Perhaps that’s why few literary characters have elicited the same level of devotion and vitriol as the titular doomed heroine in Gustave Flaubert’s 1856 masterpiece. A universally lauded classic, Madame Bovary has been translated into nearly every language, and adapted several times for both the large and small screens (most notably a 1949 theatrical version directed by Vincente Minelli). But it’s French writer director, Sophie Barthes, who offers up the latest cinematic interpretation, recruiting Australian wunderkind, Mia Wasikowska for a gorgeous if staid retelling of Flaubert’s novel.

In case you weren’t paying attention in your college lit class, Emma Rouault (Wasikowska) is just your typical French country maiden living on the farm with her widowed father when she meets the kind-hearted if shy and slightly inept doctor, Charles Bovary (Henry Lloyd-Hughes). Unlike most of her peers however, she has been fairly well educated at a nearby convent, where her piety proved no match for a budding love of literature—particularly the exotic peoples and lands depicted in her favorite stories.

This presents a problem when Emma’s rampant imagination collides head first with the decidedly unglamorous reality of life as a rural wife, far away from even the French cultural epicenters of Paris or Rouen. Thus she finds ways to vent her frustrations, most notably overspending on home furnishings and décor items procured for her by a stylish if crafty merchant, Monseiur Lheureux (Rhys Ifans) and then beginning two intense love affairs, one with the wealthy cad, Rodolphe Boulanger (Logan Marshall-Green) and another with her good friend and fellow art aficionado, the law clerk, Leon Dupuis (Ezra Miller).

Spoiler alert, nothing works out quite the way she hopes it will, but it’s not necessarily the facts of Emma’s life that have made her such an indelible character. Instead it’s her relentless and very contemporary pursuit of happiness. Easily one of the first protagonists of the modern literary era, her choices – whether viewed as necessary or selfish – are entirely her own. Sure she must contend with the same gaping gender double standard that still exists today, but by playing outside these ingrained societal conventions she inadvertently upends them.

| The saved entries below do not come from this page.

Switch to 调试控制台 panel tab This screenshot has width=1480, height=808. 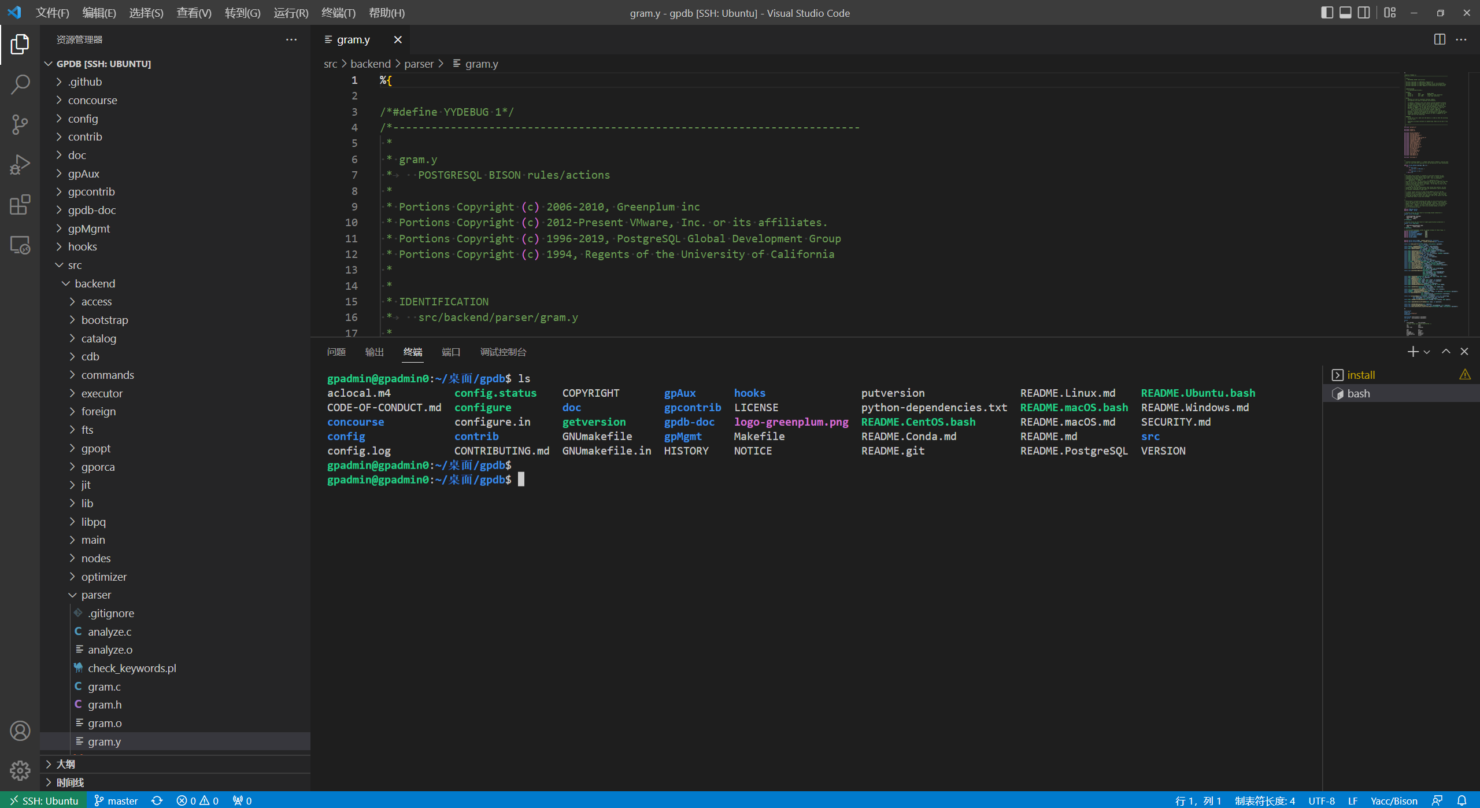[502, 351]
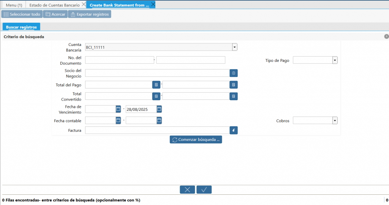Open the Tipo de Pago dropdown
Image resolution: width=389 pixels, height=205 pixels.
pos(335,60)
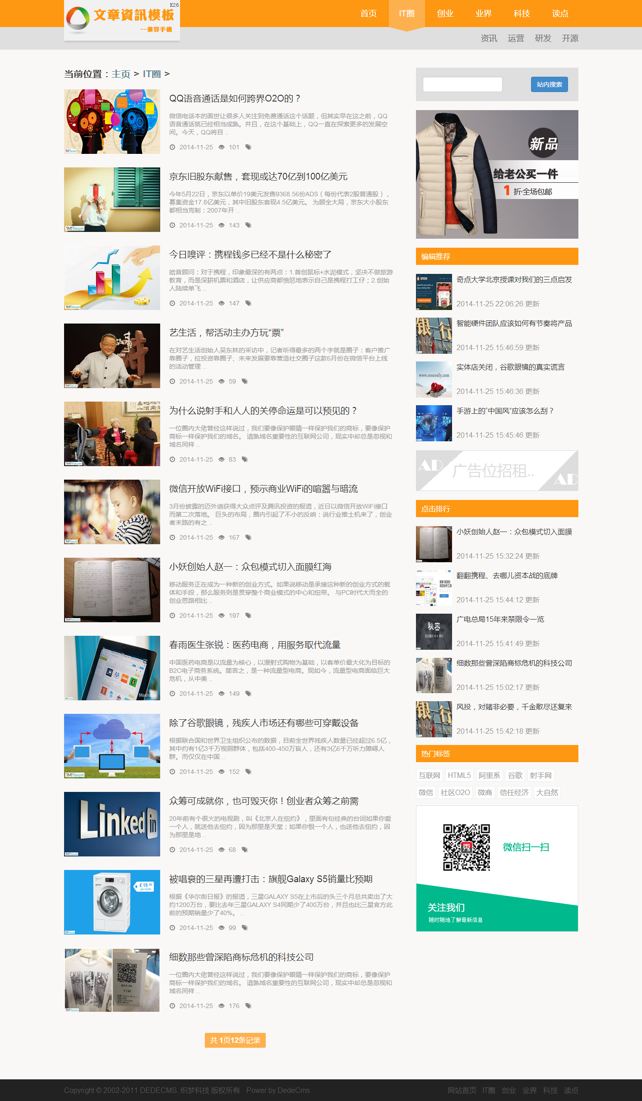
Task: Open the 广告位招租 ad banner
Action: 497,471
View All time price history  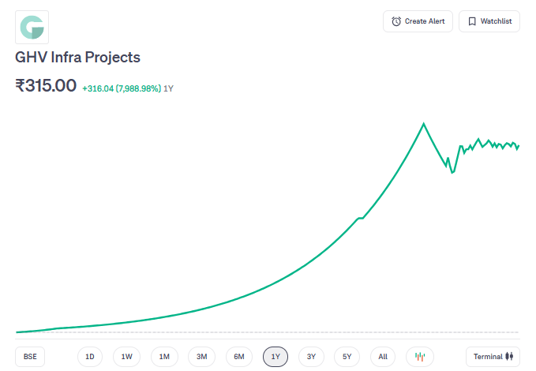(383, 357)
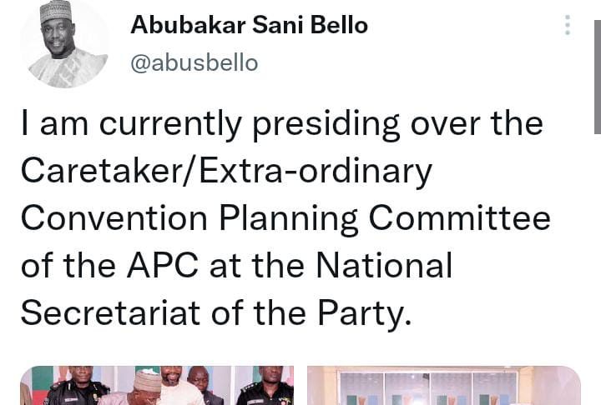Open the @abusbello handle link
This screenshot has width=601, height=405.
point(194,63)

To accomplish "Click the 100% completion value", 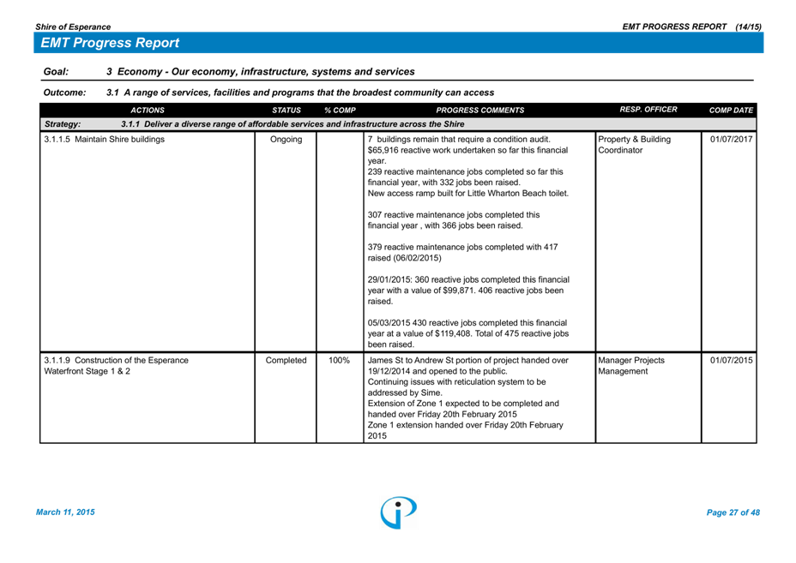I will tap(338, 361).
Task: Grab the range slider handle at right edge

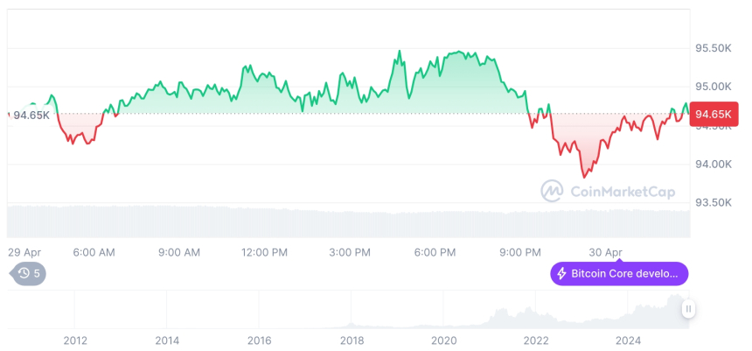Action: coord(689,309)
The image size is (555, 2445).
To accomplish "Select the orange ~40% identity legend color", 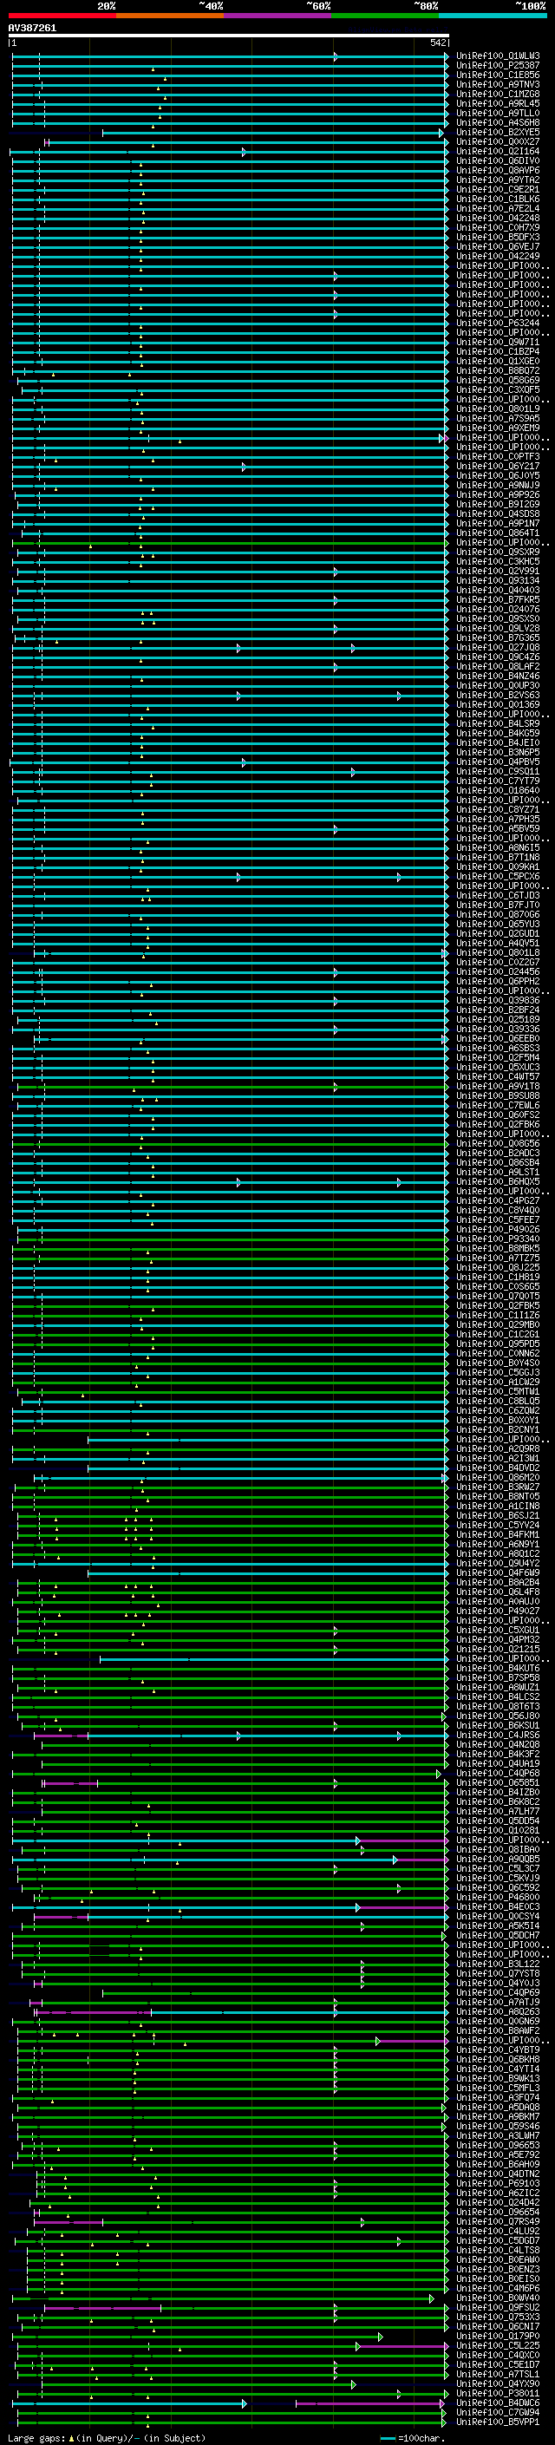I will pyautogui.click(x=170, y=15).
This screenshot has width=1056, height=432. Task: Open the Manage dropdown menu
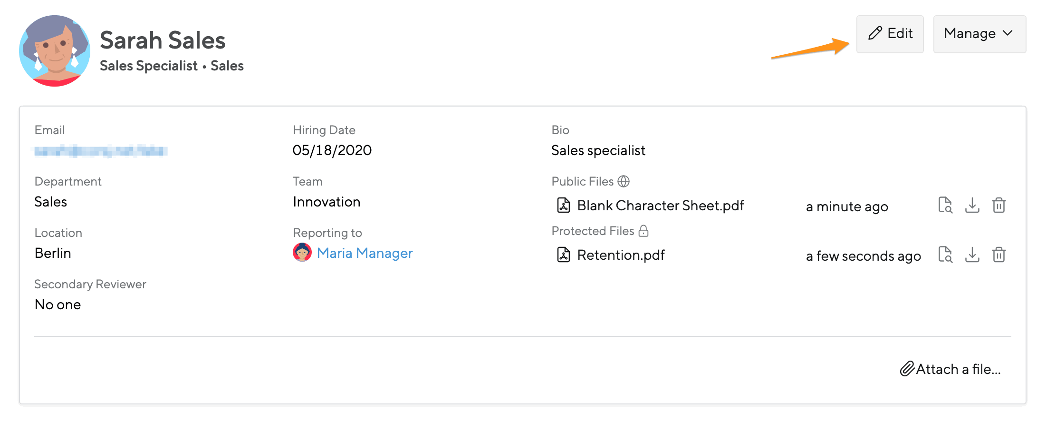point(979,34)
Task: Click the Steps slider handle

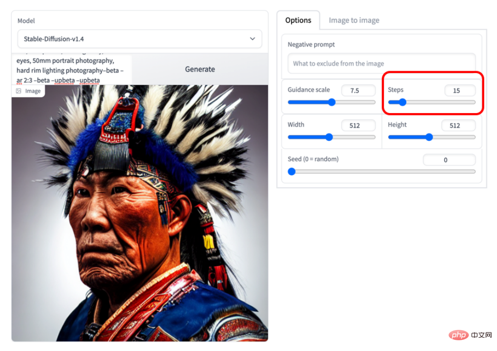Action: [402, 102]
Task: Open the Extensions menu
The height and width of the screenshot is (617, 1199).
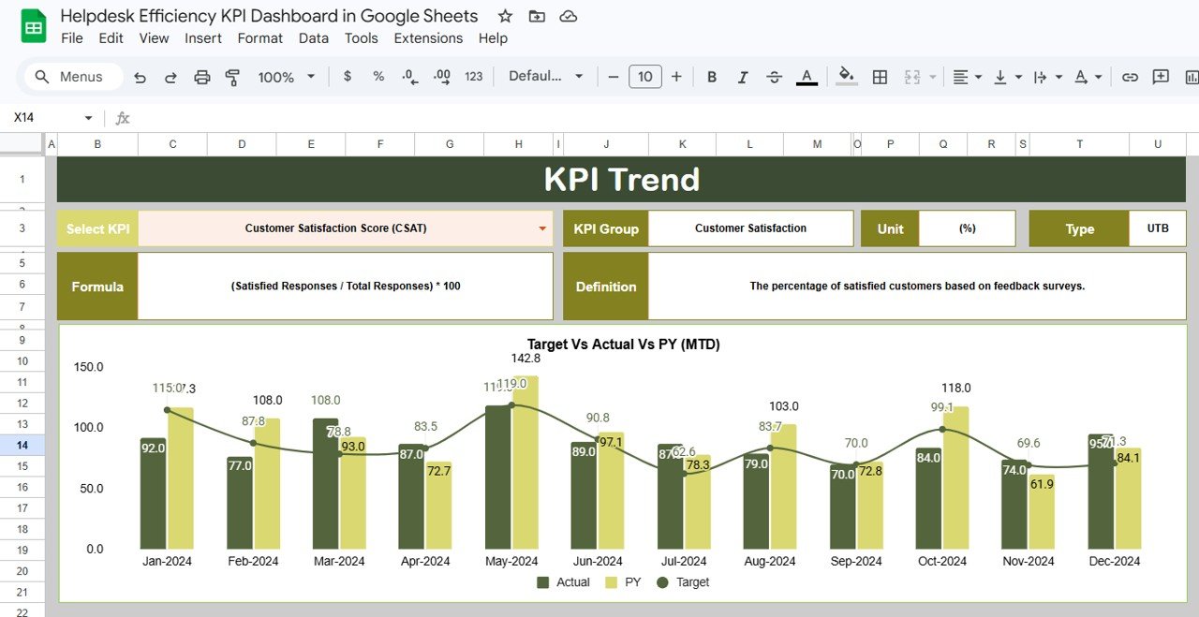Action: coord(428,38)
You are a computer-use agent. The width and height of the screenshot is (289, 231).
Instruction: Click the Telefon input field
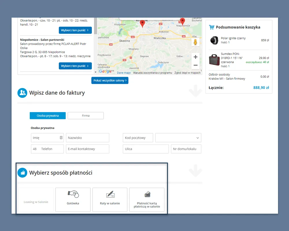[x=49, y=149]
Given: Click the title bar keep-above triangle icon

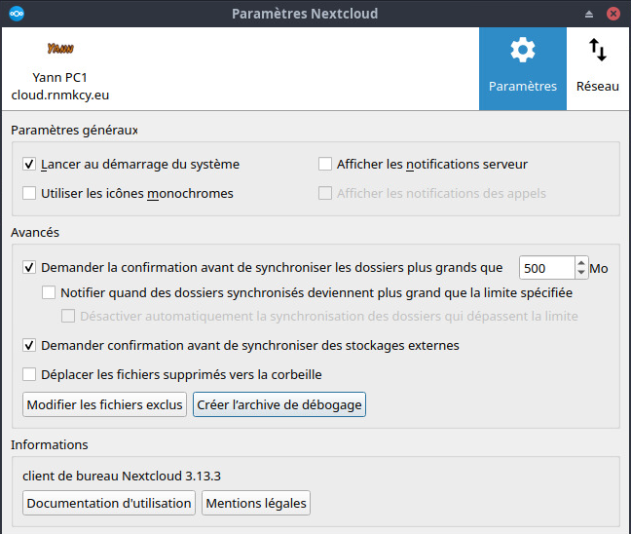Looking at the screenshot, I should tap(589, 14).
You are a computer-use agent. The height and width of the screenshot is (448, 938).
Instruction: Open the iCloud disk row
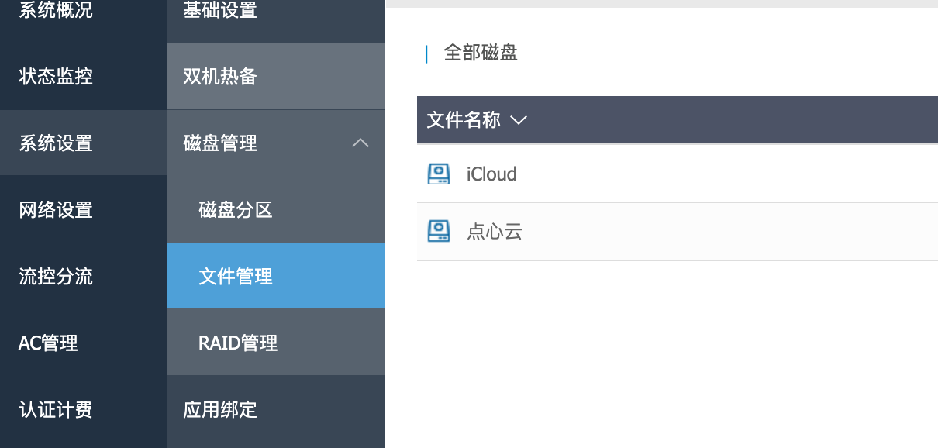point(491,174)

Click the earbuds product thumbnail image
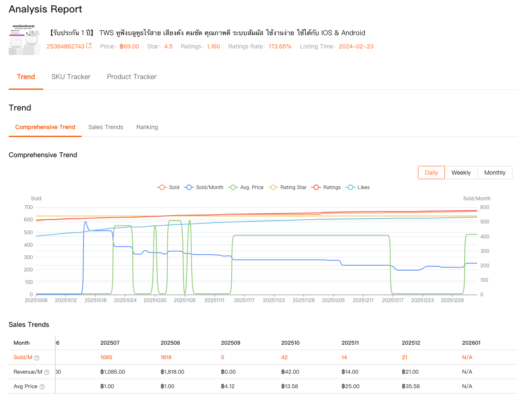pyautogui.click(x=24, y=40)
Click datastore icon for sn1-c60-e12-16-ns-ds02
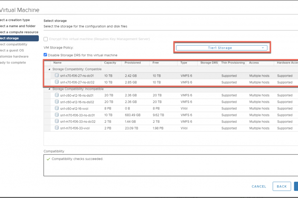The image size is (298, 198). tap(57, 102)
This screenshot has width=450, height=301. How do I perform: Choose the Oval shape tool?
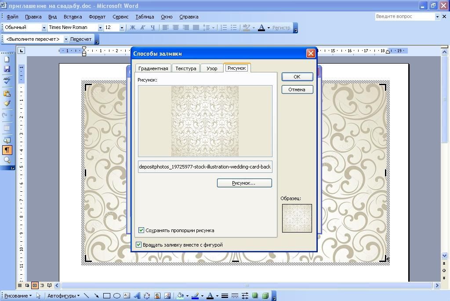pyautogui.click(x=117, y=296)
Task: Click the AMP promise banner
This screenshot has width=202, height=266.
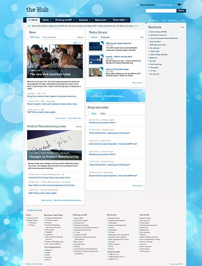Action: pyautogui.click(x=116, y=96)
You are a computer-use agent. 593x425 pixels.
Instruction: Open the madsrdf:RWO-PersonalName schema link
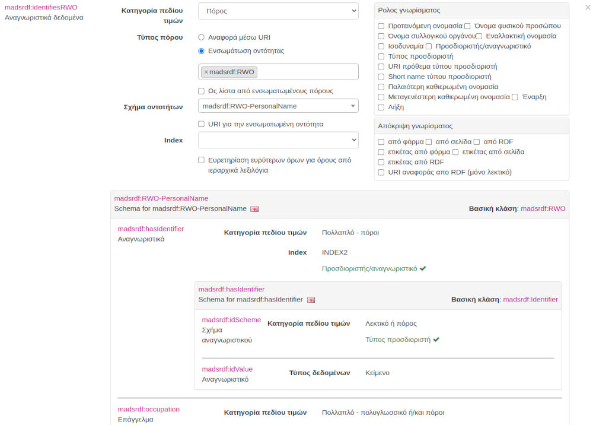pyautogui.click(x=161, y=198)
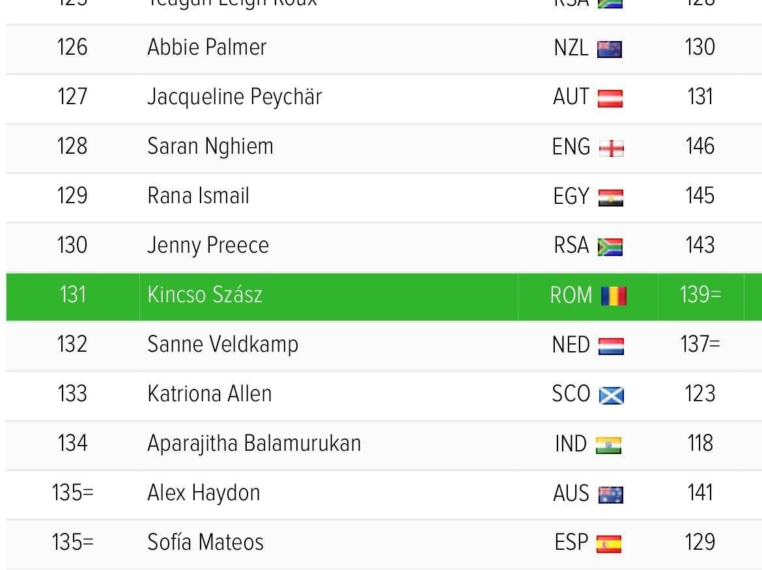Click the Scotland flag next to SCO
762x570 pixels.
(x=611, y=395)
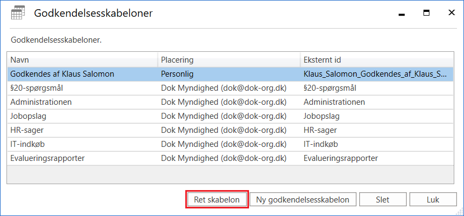The width and height of the screenshot is (464, 216).
Task: Click the Godkendelsesskabeloner table icon in title bar
Action: tap(17, 14)
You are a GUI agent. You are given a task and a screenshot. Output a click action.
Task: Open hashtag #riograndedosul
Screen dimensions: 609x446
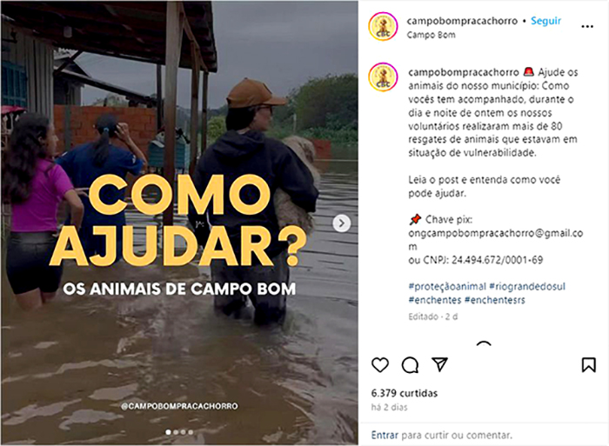pos(527,286)
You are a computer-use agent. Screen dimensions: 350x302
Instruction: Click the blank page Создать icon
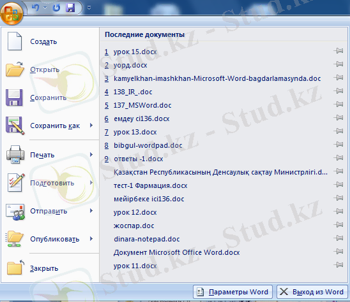15,41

Unfortunately, it’s for that exact reason that Mia Wasikowska is entirely miscast. A fine actress who knows her way around a competent literary remake (see 2011’s Jane Eyre), Wasikowska excels at embodying period-accurate restraint and unrequited affection – her angular beauty and old world mannerisms perfect for the Brit Lit classics of the Bronte Sisters and Jane Austin. But when it comes to embodying the sensual, dreamy, utterly French Madame Bovary she simply falls flat. As does the equally talented Ezra Miller whose onscreen relationship with the actress plays more like brother-sister than that of lust-filled paramours. Otherwise, the film is pleasant enough- with top-notch contributions from cinematographer, Andrij Parekh and costume designers, Christian Gasc and Valérie Ranchoux.

Sophie Barthes’ Madame Bovary offers up a stylish and skilled retelling of one of the greatest stories in all of literature. If only it captured the novel’s dreamy optimism, or more importantly, it’s unbridled erotic heat.